··· TRECHO DO TEXTO ···

RESUMO: Este breve estudo pretende demonstrar que o prazo para oferecimento da denúncia previsto no artigo 131 do Código de Processo Penal – 60 (sessenta) dias após a efetivação da medida patrimonial assecuratória – não é peremptório e pode ser prorrogado fundamentadamente pelo juiz, sob pena de comprometer-se a investigação criminal e a recuperação do produto ou proveito auferido com a prática criminosa.
PALAVRAS-CHAVE: sequestro – arresto – medidas assecuratórias patrimoniais – oferecimento da denúncia – prazo – Ministério Público.
1. INTRODUÇÃO
São inegáveis a importância e a utilidade das medidas assecuratórias patrimoniais tanto para assegurar a persecução de atos criminosos como para conferir efetividade à ação civil por ato de improbidade administrativa, em especial para estancar a atividade ilícita de organizações criminosas e combater eficazmente a corrupção.
Embora já consagradas na legislação penal como efeitos genéricos da condenação (artigo 91 do Código Penal), a realidade brasileira tem demonstrado quão difícil, na prática, é obter-se a indenização do dano causado pelo crime ou conseguir-se a perda, em favor da União, do produto ou proveito auferido com a prática dos atos criminosos[1].
Este breve estudo pretende demonstrar que o prazo para oferecimento da denúncia previsto no artigo 131 do Código de Processo Penal – 60 (sessenta) dias após a efetivação da medida patrimonial assecuratória – não é peremptório e pode ser prorrogado fundamentadamente pelo juiz, sob pena de comprometer-se a investigação criminal e a recuperação do produto ou proveito auferido com a prática criminosa.

···

» TAREFA DO EXERCÍCIO 1
Reproduza fielmente as linhas dos registros salvos, da linha com "Where should I click to: Delete" até a linha com "click(x=155, y=559)", incluindo as duas.

··· REGISTROS FORNECIDOS ···

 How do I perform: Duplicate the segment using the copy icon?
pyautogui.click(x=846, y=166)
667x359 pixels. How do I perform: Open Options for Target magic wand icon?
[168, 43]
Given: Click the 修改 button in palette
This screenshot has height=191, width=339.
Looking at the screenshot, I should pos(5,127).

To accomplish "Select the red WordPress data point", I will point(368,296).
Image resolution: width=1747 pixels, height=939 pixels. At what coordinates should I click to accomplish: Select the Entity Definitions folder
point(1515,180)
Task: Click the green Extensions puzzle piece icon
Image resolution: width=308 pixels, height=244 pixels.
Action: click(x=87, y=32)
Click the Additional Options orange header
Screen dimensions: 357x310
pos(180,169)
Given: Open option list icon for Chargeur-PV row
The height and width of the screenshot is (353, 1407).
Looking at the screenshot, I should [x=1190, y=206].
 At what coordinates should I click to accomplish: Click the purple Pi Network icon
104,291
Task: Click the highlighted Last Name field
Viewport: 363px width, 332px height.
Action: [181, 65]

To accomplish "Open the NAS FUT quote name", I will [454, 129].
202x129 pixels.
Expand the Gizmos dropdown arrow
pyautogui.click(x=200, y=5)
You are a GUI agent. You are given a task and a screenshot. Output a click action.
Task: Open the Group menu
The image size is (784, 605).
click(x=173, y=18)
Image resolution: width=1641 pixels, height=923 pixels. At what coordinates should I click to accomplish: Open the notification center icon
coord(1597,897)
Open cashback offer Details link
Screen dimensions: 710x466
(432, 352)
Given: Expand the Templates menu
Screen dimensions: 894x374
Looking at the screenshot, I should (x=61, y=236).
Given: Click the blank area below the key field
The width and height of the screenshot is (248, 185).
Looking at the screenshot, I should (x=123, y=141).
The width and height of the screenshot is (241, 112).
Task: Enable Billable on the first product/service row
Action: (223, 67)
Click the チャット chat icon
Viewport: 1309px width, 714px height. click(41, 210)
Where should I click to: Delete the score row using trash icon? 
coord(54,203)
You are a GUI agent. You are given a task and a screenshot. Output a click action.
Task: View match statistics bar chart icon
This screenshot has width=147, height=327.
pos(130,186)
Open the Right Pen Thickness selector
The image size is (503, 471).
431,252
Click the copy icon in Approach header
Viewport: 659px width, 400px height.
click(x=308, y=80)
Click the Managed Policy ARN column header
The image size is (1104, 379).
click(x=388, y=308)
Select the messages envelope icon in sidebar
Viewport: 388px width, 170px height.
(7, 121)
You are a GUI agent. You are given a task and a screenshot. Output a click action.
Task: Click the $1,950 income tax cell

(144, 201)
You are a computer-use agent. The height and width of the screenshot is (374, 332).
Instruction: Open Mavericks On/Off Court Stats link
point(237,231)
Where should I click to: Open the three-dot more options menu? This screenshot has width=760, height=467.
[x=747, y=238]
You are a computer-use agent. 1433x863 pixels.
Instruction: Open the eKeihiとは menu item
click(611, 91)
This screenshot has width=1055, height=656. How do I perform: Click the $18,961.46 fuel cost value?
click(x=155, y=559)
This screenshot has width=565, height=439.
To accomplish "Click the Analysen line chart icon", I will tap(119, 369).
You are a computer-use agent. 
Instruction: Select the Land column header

···

» TAREFA DO EXERCÍCIO 2
Segundo o texto sobre o prazo da denúncia, qual é o prazo que o artigo 131 do Código de Processo Penal prevê para o oferecimento da denúncia?

» RESPOSTA COMPLETA 1
Where should I click to: Delete the score row using trash icon? 
coord(54,203)
You are a GUI agent. You are given a task and a screenshot. Output a click action.
Task: View match statistics bar chart icon
This screenshot has width=147, height=327.
pos(130,186)
Open the Right Pen Thickness selector
The image size is (503, 471).
431,252
Click the copy icon in Approach header
Viewport: 659px width, 400px height.
click(x=308, y=80)
Click the Managed Policy ARN column header
The image size is (1104, 379).
click(x=388, y=308)
Select the messages envelope icon in sidebar
Viewport: 388px width, 170px height.
(7, 121)
You are a GUI agent. You are given a task and a screenshot. Output a click action.
Task: Click the $1,950 income tax cell

(144, 201)
You are a computer-use agent. The height and width of the screenshot is (374, 332).
Instruction: Open Mavericks On/Off Court Stats link
point(237,231)
Where should I click to: Open the three-dot more options menu? This screenshot has width=760, height=467.
[x=747, y=238]
You are a computer-use agent. 1433x863 pixels.
Instruction: Open the eKeihiとは menu item
click(611, 91)
This screenshot has width=1055, height=656. How do I perform: Click the $18,961.46 fuel cost value?
click(x=155, y=559)

» RESPOSTA COMPLETA 2
Sessenta dias após a efetivação da medida patrimonial assecuratória.